--- START Material provided ---
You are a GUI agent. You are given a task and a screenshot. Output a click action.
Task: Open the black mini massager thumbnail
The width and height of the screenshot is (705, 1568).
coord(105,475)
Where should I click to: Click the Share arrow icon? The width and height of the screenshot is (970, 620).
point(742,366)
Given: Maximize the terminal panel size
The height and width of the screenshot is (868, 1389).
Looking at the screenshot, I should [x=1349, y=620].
--- END Material provided ---
Recast all the data above as a Markdown table with two columns, Row and Text: one row per line, numbered in order, with blank lines skipped.

| Row | Text |
|---|---|
| 1 | You are a GUI agent. You are given a task and a screenshot. Output a click action. |
| 2 | Task: Open the black mini massager thumbnail |
| 3 | The width and height of the screenshot is (705, 1568). |
| 4 | coord(105,475) |
| 5 | Where should I click to: Click the Share arrow icon? The width and height of the screenshot is (970, 620). |
| 6 | point(742,366) |
| 7 | Given: Maximize the terminal panel size |
| 8 | The height and width of the screenshot is (868, 1389). |
| 9 | Looking at the screenshot, I should [x=1349, y=620]. |